I tried following code like:
 (MultiByteFileStream fileNamed: 'file.txt')
               converter: (CNGBTextConverter new);
               contents.
 
And it still doesn't work, does it mean i need to import some fonts for it or other ways?
 
Also another question is in Squeak4.1 what could i do to make sure the the language environment I use is chinese or some others?
 
My understanding now in Squeak4.1 that the default language is UTF8 or Unicode, where could i do the switch?
 
I am just a beginner on Squeak Smalltalk, please correct me if I make any mistakes on understanding
 
Eric
2011/1/27 K. K. Subramaniam <kksubbu.ml@gmail.com>

On Thursday 27 Jan 2011 3:22:37 pm Eric wrote:
> Now Squeak 4.1 has supported Chinese from Code level, I have tried to read
> a file containing Chinese character from attached file, it showed up ??
> for chinese character.
>
> Note: run
>
> (MultiByteFileStream fileNamed: 'file.txt') contents
> in the workspace
>
> Any one know some about it?

LanguageEnvironment defaultSystemConverter

determines the text converter used for reading text files for your environment.
Inspect
   (MultiByteFileStream fileNamed: 'file.txt') converter
and make sure it is UTF8TextConverter.
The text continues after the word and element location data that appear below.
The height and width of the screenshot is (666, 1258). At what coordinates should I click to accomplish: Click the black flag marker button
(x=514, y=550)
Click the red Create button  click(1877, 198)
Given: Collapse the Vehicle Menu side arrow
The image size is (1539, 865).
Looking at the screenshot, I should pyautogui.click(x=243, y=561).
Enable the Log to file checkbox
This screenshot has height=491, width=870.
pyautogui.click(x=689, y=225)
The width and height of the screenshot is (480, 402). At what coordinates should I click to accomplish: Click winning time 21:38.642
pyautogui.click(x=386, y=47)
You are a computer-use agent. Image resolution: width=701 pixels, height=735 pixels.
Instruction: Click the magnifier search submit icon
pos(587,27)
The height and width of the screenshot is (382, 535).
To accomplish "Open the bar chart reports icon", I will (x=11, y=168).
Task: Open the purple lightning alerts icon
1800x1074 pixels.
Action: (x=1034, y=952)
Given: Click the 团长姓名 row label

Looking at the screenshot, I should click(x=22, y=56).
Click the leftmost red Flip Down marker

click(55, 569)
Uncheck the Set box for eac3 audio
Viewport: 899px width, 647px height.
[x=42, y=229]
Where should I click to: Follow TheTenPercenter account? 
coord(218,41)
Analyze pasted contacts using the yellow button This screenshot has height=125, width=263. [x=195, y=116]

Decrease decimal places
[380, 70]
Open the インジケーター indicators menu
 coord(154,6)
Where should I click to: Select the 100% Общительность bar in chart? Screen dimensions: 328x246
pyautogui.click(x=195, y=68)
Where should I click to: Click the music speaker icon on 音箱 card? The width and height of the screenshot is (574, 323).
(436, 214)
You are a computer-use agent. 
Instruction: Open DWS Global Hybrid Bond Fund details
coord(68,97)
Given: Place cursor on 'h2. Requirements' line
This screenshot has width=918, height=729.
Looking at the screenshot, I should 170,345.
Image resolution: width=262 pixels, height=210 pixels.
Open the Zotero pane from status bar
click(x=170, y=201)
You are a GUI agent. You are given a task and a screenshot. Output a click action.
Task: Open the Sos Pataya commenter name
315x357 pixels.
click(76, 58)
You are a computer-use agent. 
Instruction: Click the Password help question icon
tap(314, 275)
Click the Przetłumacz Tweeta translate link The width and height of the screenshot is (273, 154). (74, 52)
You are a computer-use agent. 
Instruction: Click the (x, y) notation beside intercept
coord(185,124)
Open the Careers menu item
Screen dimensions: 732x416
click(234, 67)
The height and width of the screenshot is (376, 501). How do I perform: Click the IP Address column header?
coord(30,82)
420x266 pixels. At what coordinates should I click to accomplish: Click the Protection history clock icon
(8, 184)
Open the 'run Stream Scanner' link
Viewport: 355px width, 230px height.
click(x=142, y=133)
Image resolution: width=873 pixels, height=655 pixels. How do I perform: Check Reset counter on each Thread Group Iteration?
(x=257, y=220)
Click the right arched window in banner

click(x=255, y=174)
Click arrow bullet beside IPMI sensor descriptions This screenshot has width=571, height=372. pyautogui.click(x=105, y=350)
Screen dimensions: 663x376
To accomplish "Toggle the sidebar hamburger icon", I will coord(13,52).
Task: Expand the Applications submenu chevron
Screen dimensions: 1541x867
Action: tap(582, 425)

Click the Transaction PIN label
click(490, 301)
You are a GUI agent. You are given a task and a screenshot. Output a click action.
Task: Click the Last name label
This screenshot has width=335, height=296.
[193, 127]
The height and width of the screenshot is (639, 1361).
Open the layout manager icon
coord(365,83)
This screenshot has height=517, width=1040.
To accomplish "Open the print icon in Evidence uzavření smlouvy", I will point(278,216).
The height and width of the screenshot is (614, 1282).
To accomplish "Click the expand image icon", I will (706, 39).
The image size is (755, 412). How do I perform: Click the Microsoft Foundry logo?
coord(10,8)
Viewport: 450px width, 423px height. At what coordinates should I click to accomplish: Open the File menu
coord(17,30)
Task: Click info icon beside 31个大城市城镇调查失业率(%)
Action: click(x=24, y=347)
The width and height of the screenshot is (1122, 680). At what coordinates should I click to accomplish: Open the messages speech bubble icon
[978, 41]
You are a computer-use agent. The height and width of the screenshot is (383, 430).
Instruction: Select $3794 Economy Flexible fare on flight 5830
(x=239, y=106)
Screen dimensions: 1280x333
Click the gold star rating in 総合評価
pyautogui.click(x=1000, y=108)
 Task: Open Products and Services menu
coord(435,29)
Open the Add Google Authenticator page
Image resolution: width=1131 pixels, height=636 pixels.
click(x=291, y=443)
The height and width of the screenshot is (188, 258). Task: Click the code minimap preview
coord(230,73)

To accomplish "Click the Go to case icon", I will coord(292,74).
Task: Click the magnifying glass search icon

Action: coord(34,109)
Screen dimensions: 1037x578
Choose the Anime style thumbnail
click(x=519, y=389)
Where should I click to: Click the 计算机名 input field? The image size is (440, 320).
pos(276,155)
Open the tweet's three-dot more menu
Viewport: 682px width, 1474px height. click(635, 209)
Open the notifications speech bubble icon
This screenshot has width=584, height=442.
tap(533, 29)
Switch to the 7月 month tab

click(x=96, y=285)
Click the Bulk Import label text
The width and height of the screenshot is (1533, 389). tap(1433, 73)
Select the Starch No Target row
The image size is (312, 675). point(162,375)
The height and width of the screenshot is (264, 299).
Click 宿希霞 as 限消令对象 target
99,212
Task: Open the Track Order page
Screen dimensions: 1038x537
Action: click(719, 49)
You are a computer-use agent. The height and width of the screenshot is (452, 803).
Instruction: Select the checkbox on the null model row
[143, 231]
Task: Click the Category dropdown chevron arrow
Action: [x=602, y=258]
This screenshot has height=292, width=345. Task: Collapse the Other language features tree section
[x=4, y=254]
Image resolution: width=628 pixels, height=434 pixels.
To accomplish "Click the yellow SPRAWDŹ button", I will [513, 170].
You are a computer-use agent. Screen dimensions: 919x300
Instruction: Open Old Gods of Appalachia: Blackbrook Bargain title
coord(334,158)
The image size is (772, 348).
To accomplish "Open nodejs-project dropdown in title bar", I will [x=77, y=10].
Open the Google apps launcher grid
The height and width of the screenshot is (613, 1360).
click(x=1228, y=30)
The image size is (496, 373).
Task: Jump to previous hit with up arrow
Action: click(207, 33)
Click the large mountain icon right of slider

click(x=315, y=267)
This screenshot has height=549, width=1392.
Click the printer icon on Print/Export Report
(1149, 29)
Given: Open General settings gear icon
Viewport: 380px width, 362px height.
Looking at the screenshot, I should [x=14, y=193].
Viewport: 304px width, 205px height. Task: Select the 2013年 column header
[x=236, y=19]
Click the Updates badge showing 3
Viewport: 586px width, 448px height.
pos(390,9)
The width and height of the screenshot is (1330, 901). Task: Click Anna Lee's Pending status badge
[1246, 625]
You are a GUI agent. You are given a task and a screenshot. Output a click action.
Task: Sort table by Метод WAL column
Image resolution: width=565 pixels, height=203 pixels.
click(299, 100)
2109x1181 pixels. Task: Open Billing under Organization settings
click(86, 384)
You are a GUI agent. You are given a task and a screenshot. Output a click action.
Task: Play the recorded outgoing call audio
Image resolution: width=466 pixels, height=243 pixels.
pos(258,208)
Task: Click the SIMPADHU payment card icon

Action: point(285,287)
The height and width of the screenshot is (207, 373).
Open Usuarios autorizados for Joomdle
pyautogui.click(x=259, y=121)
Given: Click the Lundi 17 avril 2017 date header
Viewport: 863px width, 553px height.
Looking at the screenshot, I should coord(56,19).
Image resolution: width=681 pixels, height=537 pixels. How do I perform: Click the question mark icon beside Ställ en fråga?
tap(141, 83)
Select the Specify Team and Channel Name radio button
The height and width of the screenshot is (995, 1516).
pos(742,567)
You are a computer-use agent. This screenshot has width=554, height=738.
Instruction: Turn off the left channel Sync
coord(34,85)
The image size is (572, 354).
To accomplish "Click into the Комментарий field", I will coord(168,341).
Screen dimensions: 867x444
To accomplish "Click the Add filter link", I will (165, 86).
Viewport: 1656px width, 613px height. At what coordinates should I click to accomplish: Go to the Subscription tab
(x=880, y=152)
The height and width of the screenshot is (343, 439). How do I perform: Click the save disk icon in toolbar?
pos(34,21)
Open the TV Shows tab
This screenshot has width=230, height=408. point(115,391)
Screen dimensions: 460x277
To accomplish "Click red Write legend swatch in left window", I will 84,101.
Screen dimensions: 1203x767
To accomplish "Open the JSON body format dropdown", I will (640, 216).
If not, you may need to override the
converter before reading its contents. e.g.
       (MultiByteFileStream fileNamed: 'file.txt')
               converter: (UTF8TextConverter new);
               contents.

If the characters are being decoded correctly then you may need specific
language support (fonts, rendering engine etc.) for your dialect. See language
support classes in Multilingual-Languages for more details.

Subbu




Reply | Threaded
Open this post in threaded view
|

Re: About Squeak 4.1 Language Support

K K Subbu
In reply to this post by K K Subbu
On Friday 28 Jan 2011 10:14:43 am Eric wrote:
> And it still doesn't work, does it mean i need to import some fonts for it
> or other ways?
Were you able to inspect the decoded character values? If the decoding is
right then the issue is with fonts. See isFontAvailable and installFont
methods in LanguageEnvironment to see how to load language-specific fonts on
startup. GreekEnvironment and JapaneseEnvironment classes depend on such
external font files.

> Also another question is in Squeak4.1 what could i do to make sure the the
> language environment I use is chinese or some others?
What is your locale setting? Inspect:
    Locale current localeID

SimplifiedChineseEnvironment>>supportedLanguages contains 'zh'

> My understanding now in Squeak4.1 that the default language is UTF8 or
> Unicode, where could i do the switch?
Unfortunately not, because of the need for backward compability across
multiple OSes and platforms. To select the right converter, use class side
methods in SimplifiedChineseEnvironment. See JapaneseEnvironment for help.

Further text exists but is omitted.